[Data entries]
+ + +

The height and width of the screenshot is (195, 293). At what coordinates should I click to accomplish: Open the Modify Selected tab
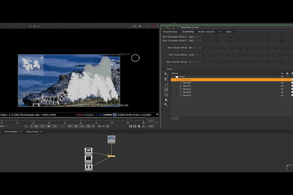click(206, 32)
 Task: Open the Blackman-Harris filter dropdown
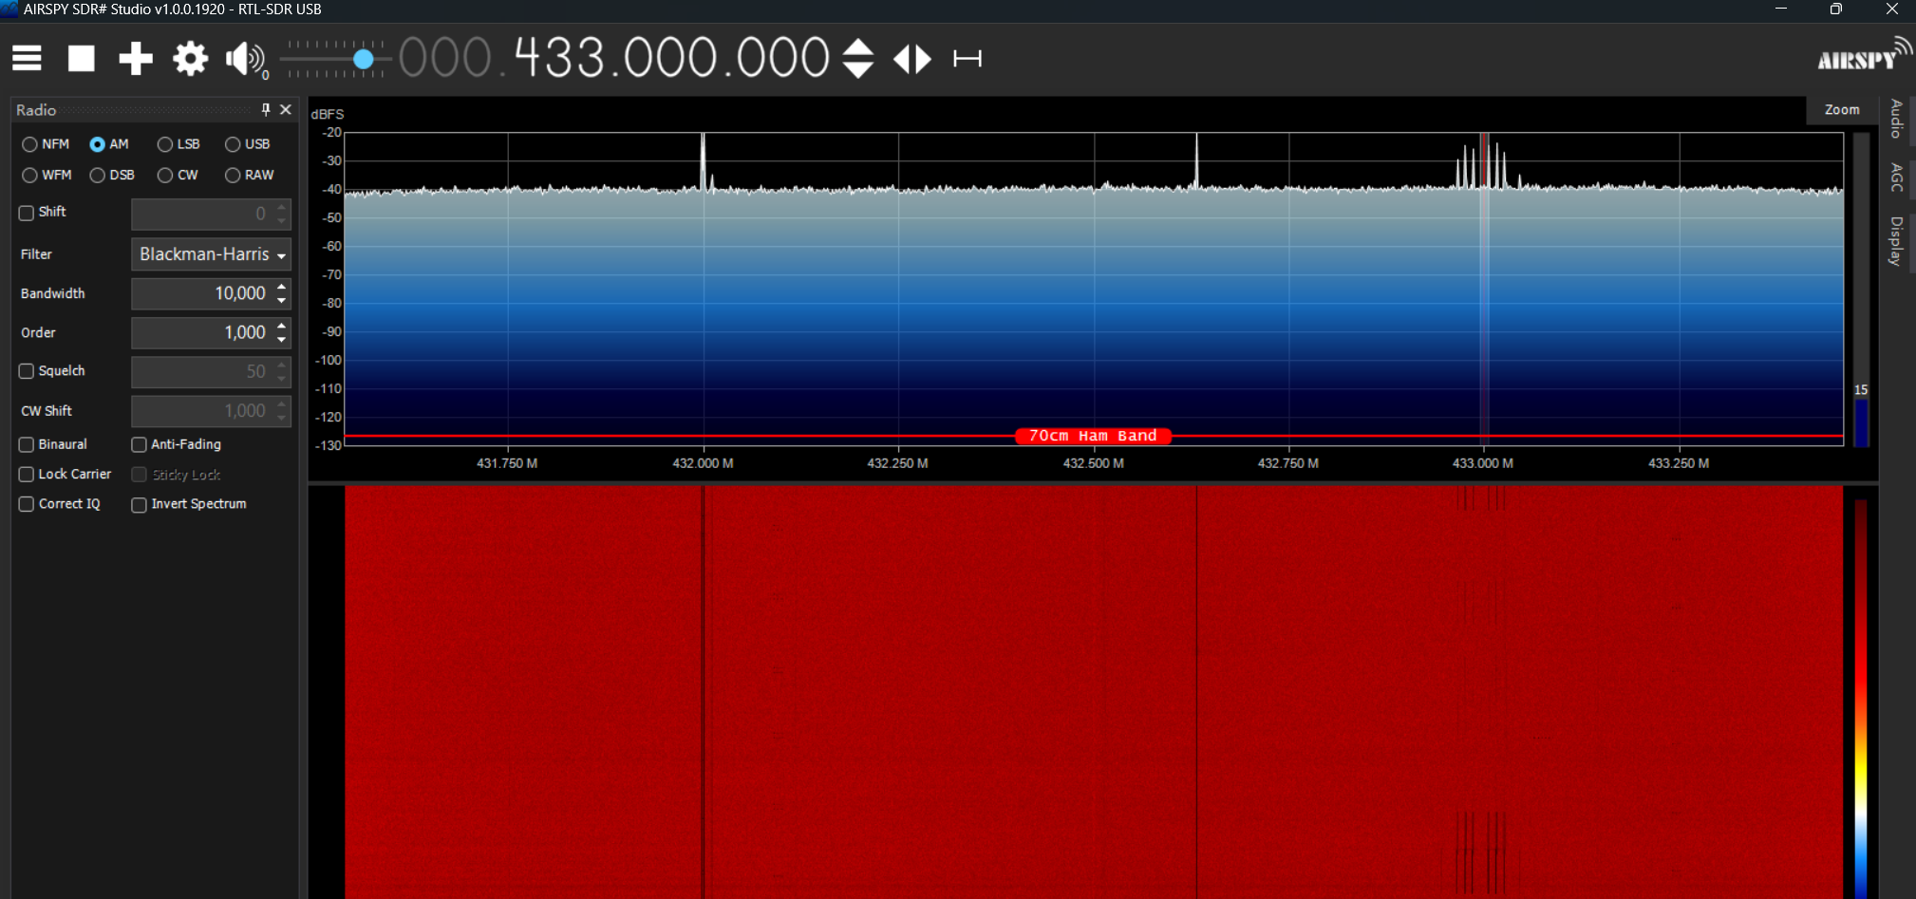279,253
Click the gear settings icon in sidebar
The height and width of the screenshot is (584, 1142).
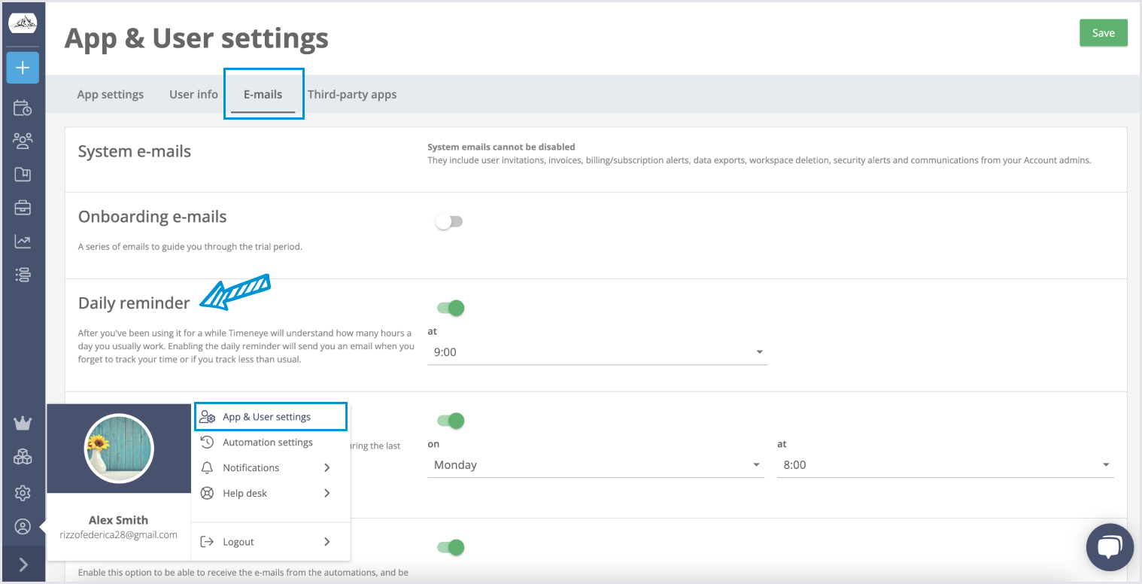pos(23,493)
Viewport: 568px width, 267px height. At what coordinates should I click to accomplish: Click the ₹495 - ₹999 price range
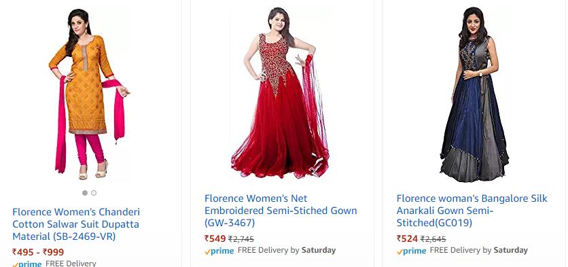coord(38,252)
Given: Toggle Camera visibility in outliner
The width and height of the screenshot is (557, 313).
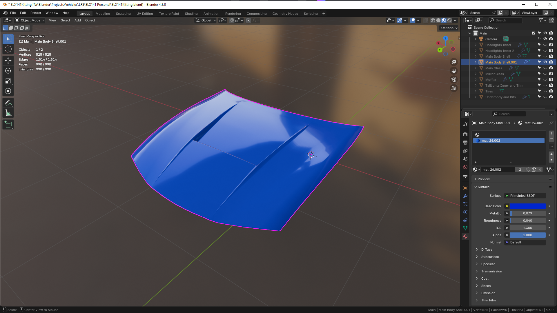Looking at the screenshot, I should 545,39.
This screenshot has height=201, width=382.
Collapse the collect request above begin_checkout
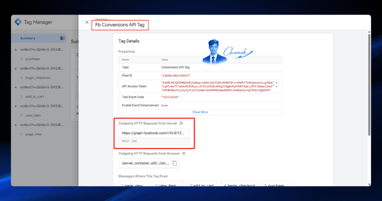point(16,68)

+ + +

Extract every line of the records above that contains the word "what".

Response to the task:
The height and width of the screenshot is (195, 293). At what coordinates should I click to accomplish: Open the Modify Selected tab
Viewport: 568px width, 267px height. At what coordinates should I click to accomplish: Click the ₹495 - ₹999 price range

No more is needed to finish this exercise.